Прошлась, повертела логарифмическую линейку.
— Знаешь… — и замолчала.
Я смотрел на неё затуманенно и сонно, как гляжу последнее время на всех. За единственным исключением.
— Арно, она ходит с одним… Тоже учитель. В первой школе. И Гога видал. Ой, у меня чайник! — и выбежала, шаркая расстёгнутыми босоножками.
15.
Гога, Тучный, я — напротив дома, где она живёт. Земля вдоль заборов утоптана до чугунной твёрдости; отполированная подошвами, в сумерках глянцево светлеет, будто эмаль. Неподалёку жгут траву: налёт горького дымка льнёт книзу, похожий на терпеливо-злое мозжение. Гога сегодня видел этого учителя в клубе покупающим билеты: значит, она пойдёт с ним в кино.
— Вон…
По отбелённой тропе идёт вдоль заборов кто-то с непокрытой головой: подпоясанный плащ, поблескивают лакированные ботинки. Войдя в её калитку, он пересёк прогал уныло-лижущего света из окна.
Сжимаю обеими руками раму Гогиного велосипеда — приказывая тучам сгуститься с глухой мрачностью нападения. Мысленно швыряю в её двор пылающие факелы. Гога, Тучный, я на конях перескакиваем через забор, спускаем курки карабинов, роднясь с густыми толчками выстрелов, преданно отдающимися гулкой силой. Кони встают на дыбы. Фигура в плаще, низко пригибаясь, уносится прочь путаной, трусливо вихляющей рысью.

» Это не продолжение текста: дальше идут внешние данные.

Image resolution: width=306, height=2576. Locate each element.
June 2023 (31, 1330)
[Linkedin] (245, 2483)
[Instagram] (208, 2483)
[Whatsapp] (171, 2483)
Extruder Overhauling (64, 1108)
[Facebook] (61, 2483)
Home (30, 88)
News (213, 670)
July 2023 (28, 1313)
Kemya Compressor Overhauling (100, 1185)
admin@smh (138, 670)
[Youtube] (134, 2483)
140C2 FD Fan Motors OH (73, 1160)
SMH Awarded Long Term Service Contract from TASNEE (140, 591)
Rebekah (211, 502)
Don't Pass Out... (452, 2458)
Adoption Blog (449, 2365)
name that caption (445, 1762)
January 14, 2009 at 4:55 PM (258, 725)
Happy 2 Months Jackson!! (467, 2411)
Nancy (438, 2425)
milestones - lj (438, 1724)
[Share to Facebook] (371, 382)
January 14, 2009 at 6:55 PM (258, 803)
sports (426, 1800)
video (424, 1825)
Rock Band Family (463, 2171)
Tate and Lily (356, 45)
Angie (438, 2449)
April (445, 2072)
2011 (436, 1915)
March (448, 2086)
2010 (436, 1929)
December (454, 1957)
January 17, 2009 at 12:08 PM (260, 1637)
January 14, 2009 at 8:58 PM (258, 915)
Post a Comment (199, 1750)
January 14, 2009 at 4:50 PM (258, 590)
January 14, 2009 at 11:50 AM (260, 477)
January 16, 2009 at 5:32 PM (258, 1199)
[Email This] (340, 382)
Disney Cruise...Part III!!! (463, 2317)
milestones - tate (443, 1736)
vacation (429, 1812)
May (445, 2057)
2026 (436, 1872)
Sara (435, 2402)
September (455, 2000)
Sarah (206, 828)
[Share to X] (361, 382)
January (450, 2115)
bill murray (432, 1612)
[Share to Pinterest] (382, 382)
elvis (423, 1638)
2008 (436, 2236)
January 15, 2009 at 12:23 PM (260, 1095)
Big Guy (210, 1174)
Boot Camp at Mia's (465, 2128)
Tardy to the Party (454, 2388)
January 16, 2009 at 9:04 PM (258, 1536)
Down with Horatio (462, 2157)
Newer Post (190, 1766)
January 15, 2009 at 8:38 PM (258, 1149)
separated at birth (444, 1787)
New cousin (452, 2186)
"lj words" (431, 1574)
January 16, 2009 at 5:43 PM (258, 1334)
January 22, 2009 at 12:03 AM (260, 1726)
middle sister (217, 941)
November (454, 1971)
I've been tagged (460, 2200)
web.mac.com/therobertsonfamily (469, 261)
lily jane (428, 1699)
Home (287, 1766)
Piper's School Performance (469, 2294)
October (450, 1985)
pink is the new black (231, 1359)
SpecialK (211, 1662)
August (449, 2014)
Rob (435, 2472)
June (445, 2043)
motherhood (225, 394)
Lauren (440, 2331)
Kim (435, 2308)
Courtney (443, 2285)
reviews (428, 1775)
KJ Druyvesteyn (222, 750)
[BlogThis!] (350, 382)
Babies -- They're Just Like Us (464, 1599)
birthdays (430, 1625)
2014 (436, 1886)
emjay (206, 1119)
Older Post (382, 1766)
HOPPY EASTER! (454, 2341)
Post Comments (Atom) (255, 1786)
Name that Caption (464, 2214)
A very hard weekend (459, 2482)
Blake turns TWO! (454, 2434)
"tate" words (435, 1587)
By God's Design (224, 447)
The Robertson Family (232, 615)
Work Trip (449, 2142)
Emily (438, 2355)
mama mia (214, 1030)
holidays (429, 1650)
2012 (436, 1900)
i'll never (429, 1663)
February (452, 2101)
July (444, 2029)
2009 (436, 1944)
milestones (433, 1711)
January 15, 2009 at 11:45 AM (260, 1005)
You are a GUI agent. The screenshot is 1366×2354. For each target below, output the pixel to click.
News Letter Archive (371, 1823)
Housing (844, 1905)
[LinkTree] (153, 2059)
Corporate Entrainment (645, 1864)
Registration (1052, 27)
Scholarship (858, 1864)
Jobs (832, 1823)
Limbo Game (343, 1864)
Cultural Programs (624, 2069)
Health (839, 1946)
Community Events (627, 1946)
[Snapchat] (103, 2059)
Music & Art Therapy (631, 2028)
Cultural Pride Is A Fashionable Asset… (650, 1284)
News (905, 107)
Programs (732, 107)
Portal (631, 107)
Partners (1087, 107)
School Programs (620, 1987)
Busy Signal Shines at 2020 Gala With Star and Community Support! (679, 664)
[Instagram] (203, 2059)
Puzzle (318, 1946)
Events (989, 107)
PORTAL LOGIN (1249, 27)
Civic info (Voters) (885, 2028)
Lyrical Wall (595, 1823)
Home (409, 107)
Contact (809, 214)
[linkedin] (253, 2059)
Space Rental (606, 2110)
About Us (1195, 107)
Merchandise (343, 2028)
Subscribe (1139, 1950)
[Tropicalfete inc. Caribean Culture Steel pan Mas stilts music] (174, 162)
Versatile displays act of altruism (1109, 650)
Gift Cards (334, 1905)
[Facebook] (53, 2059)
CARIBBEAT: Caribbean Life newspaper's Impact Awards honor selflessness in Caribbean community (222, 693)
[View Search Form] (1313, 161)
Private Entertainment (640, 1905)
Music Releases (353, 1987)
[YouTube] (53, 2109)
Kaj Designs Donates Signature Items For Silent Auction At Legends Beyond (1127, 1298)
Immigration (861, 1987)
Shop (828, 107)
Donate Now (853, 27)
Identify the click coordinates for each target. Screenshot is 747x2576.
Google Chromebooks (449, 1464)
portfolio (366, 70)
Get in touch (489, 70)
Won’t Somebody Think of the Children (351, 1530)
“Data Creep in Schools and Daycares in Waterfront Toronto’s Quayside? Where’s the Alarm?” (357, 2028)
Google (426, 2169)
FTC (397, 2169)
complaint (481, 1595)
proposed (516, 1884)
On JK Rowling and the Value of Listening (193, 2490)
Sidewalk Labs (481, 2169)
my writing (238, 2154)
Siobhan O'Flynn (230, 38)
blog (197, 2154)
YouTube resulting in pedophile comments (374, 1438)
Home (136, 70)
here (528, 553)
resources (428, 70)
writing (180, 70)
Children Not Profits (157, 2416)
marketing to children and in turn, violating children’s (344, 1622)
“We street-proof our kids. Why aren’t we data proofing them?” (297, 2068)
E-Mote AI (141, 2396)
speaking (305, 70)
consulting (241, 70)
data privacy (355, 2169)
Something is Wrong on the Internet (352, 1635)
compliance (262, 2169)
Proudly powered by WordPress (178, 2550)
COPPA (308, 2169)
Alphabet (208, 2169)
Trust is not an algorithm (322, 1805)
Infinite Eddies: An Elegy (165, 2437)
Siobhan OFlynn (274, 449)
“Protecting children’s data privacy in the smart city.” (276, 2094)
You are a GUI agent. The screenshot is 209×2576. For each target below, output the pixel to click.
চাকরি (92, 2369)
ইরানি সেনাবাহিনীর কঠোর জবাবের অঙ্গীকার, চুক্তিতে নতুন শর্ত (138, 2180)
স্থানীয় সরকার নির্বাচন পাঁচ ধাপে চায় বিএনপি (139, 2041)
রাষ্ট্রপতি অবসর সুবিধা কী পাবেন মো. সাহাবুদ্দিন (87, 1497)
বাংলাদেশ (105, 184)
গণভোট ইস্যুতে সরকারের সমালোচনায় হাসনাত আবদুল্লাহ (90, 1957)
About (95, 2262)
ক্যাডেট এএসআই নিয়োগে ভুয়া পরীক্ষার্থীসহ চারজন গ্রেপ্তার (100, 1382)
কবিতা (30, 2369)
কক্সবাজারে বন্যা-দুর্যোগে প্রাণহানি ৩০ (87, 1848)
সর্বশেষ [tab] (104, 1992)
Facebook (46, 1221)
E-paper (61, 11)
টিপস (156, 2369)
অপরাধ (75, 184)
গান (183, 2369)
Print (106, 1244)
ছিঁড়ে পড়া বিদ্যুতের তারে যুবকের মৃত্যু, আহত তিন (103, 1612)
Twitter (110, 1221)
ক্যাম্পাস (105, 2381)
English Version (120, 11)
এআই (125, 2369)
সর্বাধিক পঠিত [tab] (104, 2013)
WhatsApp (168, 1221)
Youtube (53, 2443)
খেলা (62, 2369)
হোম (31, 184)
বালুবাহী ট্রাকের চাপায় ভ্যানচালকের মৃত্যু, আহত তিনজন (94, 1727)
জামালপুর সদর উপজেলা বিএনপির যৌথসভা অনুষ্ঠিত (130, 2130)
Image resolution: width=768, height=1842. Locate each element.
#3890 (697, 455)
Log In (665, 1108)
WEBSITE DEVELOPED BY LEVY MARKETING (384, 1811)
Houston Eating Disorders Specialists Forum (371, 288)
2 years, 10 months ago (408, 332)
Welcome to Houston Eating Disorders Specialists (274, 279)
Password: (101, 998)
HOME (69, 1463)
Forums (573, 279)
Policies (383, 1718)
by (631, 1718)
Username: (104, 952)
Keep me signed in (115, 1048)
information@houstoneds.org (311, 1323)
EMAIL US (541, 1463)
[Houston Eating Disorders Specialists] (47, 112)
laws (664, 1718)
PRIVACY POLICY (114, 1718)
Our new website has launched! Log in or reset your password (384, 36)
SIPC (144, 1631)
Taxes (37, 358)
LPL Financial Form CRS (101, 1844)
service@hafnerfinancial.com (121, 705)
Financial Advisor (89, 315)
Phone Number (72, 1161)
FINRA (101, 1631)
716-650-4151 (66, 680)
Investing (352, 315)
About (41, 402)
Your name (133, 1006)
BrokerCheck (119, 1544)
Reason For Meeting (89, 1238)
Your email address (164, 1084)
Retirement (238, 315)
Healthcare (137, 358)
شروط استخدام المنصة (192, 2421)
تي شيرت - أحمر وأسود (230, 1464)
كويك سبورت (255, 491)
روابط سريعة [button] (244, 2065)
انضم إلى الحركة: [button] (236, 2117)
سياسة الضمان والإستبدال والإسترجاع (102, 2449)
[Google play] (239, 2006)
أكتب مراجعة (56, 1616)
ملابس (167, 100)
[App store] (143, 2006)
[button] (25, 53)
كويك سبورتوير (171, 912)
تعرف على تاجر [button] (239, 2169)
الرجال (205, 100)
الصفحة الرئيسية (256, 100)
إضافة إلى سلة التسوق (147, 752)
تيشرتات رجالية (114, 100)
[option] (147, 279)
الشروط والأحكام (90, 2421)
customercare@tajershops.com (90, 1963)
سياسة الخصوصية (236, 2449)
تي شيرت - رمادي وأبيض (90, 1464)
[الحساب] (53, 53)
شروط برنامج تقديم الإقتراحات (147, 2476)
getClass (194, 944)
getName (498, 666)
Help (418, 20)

Они вышли из калитки, он взял её под руку — отняла; он что-то ей втюхивал, они пошли, он опять взял её под руку и болтал, болтал. Она больше не высвобождалась.
Тучный бросил сигарету.
— Я его отметелю! — произнесённое передало безупречное внутреннее равновесие.
В свирепой муке стискиваю зубы, мотаю головой. Хватаю его за руку, которую он легко выдёргивает.
Долговязо-сутуловатый, поджарый Гога — со зловещей весёлинкой:
— Выступлю на него у кино. Я сейчас обгоню их, у кино отзову его в сторону…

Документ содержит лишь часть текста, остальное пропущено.